Cognitive OpenLS

OpenLS is a trademark of the Open Geospatial Consortium.

Research on wayfinding and route directions in psychology, linguistics, and cognitive science provides ample evidence for principles of good route directions. By analyzing human route directions those principles can be extracted that are most successful, in opposition to simply mimic human route direction. In this report we combine existing approaches and our own research. We identified the following three principles that we consider essential for cognitively ergonomic route directions:

  • Making direction concepts more precise:
    Depending on the spatial structure of a decision point, describing the action to be performed may differ. For example, a change in direction usually described as "veer right" might turn to "fork right" given that the road ahead forks to the left and right (i.e. there are two possible branches to take, one heading off to the left, one to the right at approximately 45 degrees).
  • References to landmarks:
    Landmarks are crucial for good route directions. They are used, among others, to identify decision points, to link actions to be performed to decision points, and to provide confirmation information that the correct route is still followed.
  • Subsuming route directions:
    Subsuming several directions for individual decision points into one higher order direction covering a sequence of decision points with a single instruction is the third important principle of cognitive ergonomic route directions. Examples of instructions employing this spatial chunking are "turn left at the third intersection" and "follow the river until the gas station."

These principles need to be transformed into an adequate data structure to be able to represent the required information for automatically generating cognitively ergonomic route directions. With the Navigation Service the OpenLS specification developed by the Open Geospatial Consortium offers exactly the functionality required for this purpose. This service provides a client with the data necessary to generate route directions.
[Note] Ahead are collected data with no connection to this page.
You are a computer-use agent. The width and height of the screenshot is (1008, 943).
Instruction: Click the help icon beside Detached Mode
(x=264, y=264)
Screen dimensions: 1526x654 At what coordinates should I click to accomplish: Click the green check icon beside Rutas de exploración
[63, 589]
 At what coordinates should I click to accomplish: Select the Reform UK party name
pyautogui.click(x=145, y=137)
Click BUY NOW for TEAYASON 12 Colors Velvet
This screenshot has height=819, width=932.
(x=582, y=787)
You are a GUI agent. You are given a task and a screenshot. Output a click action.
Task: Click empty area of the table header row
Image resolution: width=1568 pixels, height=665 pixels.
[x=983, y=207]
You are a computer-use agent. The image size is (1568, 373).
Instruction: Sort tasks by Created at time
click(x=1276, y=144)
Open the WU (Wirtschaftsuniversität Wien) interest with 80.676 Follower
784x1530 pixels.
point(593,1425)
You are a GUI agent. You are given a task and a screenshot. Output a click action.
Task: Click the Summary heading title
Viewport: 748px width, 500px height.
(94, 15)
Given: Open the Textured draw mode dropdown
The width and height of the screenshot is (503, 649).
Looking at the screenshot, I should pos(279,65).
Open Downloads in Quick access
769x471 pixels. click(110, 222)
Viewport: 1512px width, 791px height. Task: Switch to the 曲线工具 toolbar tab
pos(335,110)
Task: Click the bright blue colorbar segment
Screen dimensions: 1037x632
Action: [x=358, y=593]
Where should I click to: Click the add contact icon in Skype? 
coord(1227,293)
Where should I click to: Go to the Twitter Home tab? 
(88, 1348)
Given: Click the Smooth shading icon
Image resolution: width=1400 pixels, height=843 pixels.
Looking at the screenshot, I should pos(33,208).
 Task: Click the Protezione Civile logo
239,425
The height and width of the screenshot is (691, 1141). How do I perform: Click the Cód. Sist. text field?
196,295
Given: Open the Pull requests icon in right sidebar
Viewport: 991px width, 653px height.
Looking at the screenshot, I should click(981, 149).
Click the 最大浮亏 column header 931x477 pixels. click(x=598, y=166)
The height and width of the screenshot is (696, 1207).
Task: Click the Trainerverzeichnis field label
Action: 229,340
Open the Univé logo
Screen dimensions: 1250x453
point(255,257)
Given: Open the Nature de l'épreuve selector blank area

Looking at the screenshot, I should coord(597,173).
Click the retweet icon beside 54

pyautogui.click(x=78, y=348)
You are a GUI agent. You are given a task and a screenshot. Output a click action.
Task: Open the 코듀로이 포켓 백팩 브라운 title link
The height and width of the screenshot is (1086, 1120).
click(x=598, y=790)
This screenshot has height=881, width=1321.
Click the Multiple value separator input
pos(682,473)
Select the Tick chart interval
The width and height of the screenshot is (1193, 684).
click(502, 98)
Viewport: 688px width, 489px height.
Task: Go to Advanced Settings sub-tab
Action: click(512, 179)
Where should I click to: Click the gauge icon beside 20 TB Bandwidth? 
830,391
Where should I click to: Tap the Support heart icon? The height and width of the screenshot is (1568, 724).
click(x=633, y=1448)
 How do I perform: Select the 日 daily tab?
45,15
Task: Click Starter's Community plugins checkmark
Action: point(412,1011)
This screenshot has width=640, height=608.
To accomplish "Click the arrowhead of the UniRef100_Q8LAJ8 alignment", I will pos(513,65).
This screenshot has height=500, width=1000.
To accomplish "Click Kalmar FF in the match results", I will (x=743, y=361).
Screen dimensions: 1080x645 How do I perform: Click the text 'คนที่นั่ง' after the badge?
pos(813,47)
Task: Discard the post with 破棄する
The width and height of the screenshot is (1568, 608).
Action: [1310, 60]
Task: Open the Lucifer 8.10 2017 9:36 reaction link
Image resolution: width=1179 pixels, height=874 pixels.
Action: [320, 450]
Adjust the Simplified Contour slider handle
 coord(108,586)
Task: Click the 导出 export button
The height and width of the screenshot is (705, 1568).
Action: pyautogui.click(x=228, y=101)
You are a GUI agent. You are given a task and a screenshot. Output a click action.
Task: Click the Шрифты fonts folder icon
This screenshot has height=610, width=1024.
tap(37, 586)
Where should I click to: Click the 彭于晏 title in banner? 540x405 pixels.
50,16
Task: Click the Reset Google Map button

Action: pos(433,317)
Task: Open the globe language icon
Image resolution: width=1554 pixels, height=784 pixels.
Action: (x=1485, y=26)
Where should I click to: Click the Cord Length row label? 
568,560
We developed Cognitive OpenLS, a data structure that captures these principles, which is based on the OpenLS specification. It is defined as a XML schema that reflects the principles listed above. Cognitive OpenLS encompasses our other research, especially results of the theory of wayfinding choremes and of the model for context-specific route directions.

Main publications:

Alexander Klippel, Stefan Hansen, Kai-Florian Richter, Stephan Winter (2009). Urban Granularities - A Data Structure for Cognitively Ergonomic Route Directions. In GeoInformatica (Volume 13 , Number 2, pp. 223-247).

Stefan Hansen, Kai-Florian Richter, Alexander Klippel (2006). Landmarks in OpenLS - A Data Structure for Cognitive Ergonomic Route Directions. In M. Raubal, H. Miller, A. U. Frank, M. F. Goodchild (Eds.), Geographic Information Science - Fourth International Conference, GIScience 2006, pp. 128-144. Springer, Berlin.

Stefan Hansen, Alexander Klippel, Kai-Florian Richter (2006). Cognitive OpenLS Specification. SFB/TR 8 Spatial Cognition. Technical report No. 012-10/2006.